Everyone thinks they know what a graph is, but most people don't know what a graph is. Do you know what a graph is? You will definitely know what one is after I tell you. A graph is not the thing you had to draw in high-school algebra. A graph is also not a giraffe, contrary to popular belief. A graph is something like this:

The Petersen graph: one of the most famous graphs. (Image from Wikipedia.)

A graph is a bunch of dots connected by lines or curves. The dots are called vertices, and the lines and curves are called edges. This is all there is to a graph. In particular, a graph is generally not concerned with distances or orientations. The above graph, the Petersen graph, is exactly the same graph as this one:

Also the Petersen graph. (Image from Wikipedia.)

But it looks different! It doesn't matter, though; it's still the same graph. The only thing that matters for a graph is which vertices are connected by edges. It turns out that, in the pair of graphs in this paragraph, you can label each vertex with a number in such a way that the same numbers have edges between them in both versions of the graph. That's how you know they're the same graph. In fact, this was one of my first homework problems in my graph theory class.
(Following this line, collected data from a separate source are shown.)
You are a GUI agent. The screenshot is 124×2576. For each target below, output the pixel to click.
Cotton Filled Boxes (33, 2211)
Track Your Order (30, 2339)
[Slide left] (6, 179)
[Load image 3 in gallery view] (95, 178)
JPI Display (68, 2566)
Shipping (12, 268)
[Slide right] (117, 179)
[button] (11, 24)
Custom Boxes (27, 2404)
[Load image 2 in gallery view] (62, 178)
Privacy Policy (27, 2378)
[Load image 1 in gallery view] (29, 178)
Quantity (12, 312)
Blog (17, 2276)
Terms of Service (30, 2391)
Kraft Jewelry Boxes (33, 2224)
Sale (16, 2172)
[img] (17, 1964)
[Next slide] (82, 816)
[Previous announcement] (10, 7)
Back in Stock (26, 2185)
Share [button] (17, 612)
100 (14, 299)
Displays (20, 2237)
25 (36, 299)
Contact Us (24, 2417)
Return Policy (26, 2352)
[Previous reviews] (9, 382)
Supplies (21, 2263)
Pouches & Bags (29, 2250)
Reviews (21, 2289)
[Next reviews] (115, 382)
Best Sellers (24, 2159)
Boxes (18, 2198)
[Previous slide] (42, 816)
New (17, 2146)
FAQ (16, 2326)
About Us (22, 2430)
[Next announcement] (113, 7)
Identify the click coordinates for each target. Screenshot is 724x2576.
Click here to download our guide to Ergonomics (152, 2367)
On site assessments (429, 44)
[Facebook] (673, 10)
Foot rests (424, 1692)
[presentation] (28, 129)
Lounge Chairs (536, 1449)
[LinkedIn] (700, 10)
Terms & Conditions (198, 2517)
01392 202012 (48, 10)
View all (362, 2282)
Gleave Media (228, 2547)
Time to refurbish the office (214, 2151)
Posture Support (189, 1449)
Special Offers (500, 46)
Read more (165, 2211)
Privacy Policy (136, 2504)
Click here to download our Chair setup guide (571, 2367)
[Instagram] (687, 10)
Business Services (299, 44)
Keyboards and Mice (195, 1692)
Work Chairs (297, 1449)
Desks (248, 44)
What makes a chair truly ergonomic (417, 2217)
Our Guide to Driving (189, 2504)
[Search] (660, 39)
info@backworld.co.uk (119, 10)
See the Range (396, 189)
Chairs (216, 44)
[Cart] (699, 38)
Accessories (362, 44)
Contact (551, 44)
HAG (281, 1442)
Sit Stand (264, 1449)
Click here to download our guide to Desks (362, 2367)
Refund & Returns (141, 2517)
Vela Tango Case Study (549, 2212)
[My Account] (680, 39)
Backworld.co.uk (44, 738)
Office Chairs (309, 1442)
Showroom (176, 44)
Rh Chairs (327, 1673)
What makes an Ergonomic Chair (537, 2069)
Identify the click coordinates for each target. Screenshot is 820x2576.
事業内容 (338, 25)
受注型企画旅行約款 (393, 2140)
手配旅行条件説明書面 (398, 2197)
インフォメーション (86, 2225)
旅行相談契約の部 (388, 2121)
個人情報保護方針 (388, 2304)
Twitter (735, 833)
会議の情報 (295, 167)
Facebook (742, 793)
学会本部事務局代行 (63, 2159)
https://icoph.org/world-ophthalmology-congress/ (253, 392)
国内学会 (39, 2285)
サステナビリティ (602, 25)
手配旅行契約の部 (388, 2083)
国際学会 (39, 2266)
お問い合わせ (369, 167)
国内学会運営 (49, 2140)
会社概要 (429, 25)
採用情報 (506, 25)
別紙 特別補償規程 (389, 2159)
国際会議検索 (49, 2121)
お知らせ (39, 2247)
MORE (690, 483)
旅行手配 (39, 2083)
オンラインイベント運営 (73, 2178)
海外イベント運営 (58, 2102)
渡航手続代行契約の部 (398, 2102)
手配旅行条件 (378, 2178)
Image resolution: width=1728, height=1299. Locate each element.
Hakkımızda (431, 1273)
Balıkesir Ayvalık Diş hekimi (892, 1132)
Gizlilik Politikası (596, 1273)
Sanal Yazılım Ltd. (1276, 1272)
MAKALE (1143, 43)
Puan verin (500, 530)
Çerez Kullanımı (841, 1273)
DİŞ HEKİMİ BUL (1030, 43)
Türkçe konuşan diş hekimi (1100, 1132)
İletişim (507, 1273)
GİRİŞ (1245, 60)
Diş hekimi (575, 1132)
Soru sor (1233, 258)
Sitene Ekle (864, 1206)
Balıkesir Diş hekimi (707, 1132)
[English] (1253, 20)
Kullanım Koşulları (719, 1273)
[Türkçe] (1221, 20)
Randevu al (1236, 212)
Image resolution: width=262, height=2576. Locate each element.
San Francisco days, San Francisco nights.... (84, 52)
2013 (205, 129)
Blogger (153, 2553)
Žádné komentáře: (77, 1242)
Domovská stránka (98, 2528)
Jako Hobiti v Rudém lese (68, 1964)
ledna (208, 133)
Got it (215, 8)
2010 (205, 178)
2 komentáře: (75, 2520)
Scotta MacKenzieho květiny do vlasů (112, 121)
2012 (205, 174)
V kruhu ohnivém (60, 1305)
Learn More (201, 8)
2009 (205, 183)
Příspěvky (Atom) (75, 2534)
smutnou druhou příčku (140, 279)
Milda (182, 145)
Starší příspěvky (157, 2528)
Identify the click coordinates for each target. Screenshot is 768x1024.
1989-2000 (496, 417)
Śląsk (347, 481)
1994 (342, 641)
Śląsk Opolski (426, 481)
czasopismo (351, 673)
I think graph theory is really fun. The problems I get in the class are challenging and interesting—the best possible combination. The professor gives us information in lecture, but then on the homework we have to use what we learned to discover new things, in a way that isn't always immediately clear.

The class has spent a lot of time on Hamiltonian cycles. A cycle is a path through the edges of a graph that doesn't repeat any vertices and ends where it began. A Hamiltonian cycle is a cycle that reaches each vertex once. Not every graph has a Hamiltonian cycle, and an interesting and important part of graph theory studies the question of which graphs have Hamiltonian cycles and which ones don't.

Another really cool thing I've learned about in class is graph coloring. To properly color the vertices of a graph, you assign each one a color in such a way that there is no edge between two same-color vertices—that is, the endpoints of an edge are different colors from each other. Any graph can be properly colored (just put a different color on each vertex), but sometimes we want to know the least number of colors that are needed to properly color a graph. This number is called the chromatic number of the graph.

Graphs are also used in the "stable marriage problem": given a set of people, each having a preference ranking of some of the other people, is there a way to pair off the people so that no two people both prefer the other over their partner? This problem is represented as a graph: each person is a vertex, and each pair of vertices has an edge if it is a possible partnership. Then each vertex has a ranking of the vertices that it's adjacent to. In the traditional scenario, where there are men and women that are to be married off, the answer is yes, there is a stable marriage. In this case, the algorithm for finding a stable marriage is incredibly amusing: it is best conceptualized in terms of one gender making proposals to the other, who accepts or rejects each proposal.

That's about it for giraffe theory. I'm sorry I haven't been updating my blog very often; I'll have to shape up soon, because my next entry will be about my geometry class. HA HA HA.